Held Job Troubleshooting
Overview
There exist various administrative scripts which run on the cluster automatically. If you find that your job has been held, designated by 'H' as a status, please use the following guidelines to understand why.
Viewing Job ClassAds
When Condor holds a job, the ClassAd 'HoldReason' can be modified to explain the cause. To see the ClassAds of a job, use the command
condor_q -l <jobid> | grep HoldReason
Hold Reaons
Over Maximum Run Count
The ClassAd HoldReason states
<user> job <jobid> removed because its RunCount # > 99
This means that your job has started # times which is more than the maximum allowed restarts. Typically, this indicates a problem with the job and should be removed. The code should be examined to find why it continually fails.
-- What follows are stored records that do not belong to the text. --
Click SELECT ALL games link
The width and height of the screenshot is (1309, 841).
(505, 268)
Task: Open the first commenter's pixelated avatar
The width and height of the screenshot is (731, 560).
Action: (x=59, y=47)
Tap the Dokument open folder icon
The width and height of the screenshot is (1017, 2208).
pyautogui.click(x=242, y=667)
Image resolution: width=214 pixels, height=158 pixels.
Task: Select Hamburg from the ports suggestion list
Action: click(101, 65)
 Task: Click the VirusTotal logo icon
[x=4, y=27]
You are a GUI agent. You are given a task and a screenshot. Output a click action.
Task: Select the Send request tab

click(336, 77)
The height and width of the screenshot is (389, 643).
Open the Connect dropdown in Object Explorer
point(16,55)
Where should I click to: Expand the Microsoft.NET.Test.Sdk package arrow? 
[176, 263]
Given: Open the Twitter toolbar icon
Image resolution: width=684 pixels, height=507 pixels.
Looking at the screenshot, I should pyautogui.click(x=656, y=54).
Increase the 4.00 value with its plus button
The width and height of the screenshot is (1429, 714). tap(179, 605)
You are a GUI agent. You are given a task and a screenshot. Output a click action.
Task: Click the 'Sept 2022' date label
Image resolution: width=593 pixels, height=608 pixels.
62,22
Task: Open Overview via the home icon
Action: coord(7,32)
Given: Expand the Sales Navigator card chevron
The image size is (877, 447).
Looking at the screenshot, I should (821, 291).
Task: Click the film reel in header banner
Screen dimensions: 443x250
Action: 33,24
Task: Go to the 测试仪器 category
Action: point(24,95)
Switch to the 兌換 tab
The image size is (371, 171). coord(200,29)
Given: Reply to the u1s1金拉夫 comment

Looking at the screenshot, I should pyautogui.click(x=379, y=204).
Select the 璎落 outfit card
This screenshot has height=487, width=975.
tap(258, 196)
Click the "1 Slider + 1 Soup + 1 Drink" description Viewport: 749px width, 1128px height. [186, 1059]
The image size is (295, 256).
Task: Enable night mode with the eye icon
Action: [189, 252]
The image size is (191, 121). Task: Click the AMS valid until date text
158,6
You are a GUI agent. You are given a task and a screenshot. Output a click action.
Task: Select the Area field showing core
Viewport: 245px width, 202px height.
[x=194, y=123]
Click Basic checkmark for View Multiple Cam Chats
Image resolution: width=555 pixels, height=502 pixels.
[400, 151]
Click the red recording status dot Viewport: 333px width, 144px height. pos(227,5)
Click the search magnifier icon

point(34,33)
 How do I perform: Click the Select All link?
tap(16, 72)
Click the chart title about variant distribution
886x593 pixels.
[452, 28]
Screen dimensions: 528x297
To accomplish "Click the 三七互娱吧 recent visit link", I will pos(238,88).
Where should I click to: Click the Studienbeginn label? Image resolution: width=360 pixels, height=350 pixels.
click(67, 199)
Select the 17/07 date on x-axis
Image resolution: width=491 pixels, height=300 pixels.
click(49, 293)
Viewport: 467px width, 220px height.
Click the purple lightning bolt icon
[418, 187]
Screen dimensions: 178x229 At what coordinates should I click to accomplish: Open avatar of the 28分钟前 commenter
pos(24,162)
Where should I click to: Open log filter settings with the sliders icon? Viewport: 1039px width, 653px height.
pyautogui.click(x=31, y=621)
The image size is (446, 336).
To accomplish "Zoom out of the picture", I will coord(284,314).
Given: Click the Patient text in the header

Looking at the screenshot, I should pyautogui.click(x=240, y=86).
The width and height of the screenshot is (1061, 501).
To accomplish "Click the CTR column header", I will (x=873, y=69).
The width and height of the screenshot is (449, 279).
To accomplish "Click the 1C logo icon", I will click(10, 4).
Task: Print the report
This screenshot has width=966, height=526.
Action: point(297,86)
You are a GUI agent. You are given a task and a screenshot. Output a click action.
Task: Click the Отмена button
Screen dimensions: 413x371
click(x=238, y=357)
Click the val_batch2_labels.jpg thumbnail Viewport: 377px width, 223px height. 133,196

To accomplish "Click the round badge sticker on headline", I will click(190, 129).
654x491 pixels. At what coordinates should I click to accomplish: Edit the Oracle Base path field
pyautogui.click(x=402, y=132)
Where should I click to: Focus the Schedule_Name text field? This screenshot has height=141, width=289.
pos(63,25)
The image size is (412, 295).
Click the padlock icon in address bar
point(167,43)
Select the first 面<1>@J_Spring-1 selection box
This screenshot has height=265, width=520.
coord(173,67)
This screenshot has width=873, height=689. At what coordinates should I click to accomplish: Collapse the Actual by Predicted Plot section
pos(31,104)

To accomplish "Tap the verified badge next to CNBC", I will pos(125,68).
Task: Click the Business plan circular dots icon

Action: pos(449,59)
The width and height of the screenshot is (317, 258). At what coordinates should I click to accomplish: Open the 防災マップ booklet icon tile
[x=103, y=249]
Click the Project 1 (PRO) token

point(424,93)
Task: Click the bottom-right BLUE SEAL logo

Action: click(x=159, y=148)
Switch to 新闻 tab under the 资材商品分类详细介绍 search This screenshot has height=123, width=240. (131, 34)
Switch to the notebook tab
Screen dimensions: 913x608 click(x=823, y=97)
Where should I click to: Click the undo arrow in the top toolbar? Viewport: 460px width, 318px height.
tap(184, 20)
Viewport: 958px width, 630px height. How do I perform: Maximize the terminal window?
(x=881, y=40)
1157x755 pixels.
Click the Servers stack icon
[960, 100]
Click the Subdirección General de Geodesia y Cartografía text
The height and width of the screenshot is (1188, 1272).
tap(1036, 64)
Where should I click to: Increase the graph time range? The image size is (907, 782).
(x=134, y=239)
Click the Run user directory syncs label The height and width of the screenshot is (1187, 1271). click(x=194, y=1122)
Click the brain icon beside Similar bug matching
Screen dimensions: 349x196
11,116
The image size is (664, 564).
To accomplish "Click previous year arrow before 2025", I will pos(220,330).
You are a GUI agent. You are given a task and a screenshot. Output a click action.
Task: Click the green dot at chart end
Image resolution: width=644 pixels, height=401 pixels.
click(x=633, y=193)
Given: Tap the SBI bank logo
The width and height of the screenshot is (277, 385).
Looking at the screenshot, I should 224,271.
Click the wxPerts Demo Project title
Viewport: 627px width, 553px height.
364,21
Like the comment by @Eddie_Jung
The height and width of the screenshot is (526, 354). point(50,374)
Used More Memory Than Requested
The ClassAd HoldReason states
<user> job <jobid> removed because its MemoryUsage # > 1200 and # > <RequestedMemory> * 1.2
This means that your job used more memory than the default minimum memory as well as exceeded the requested memory scaled by a factor of 1.2. If a user does not explicitly request memory, this is calculated by a formula in Condor.
The user should either
- Request memory slightly larger than the used memory OR
- Alter the code to produce a smaller memory footprint. This might involve breaking the code into smaller steps
Used More Memory Than Slot Memory Allocation
The ClassAd HoldReason states
<user> job <jobid> removed because its MemoryUsage # > 1200 and # > <SlotMemory> * 1.2 + 500
This means that your job used more memory than the default minimum memory as well as exceeded the allocated slot memory scaled by a factor of 1.2 + 500.
The user should either
- Request memory slightly larger than the used memory OR
- Alter the code to produce a smaller memory footprint. This might involve breaking the code into smaller steps
Used More Disk Than Requested
The ClassAd HoldReason states
<user> job <jobid> removed because its RequestDisk # > 12000000 and # > <RequestedDisk> * 1.2
This means that your job used more disk than the default minimum disk space as well as exceeded the requested disk scaled by a factor of 1.2. If a user does not explicitly request disk, this is calculated by a formula in Condor.
The user should either
- Request disk slightly larger than the used disk OR
- Alter the code to use less disk space.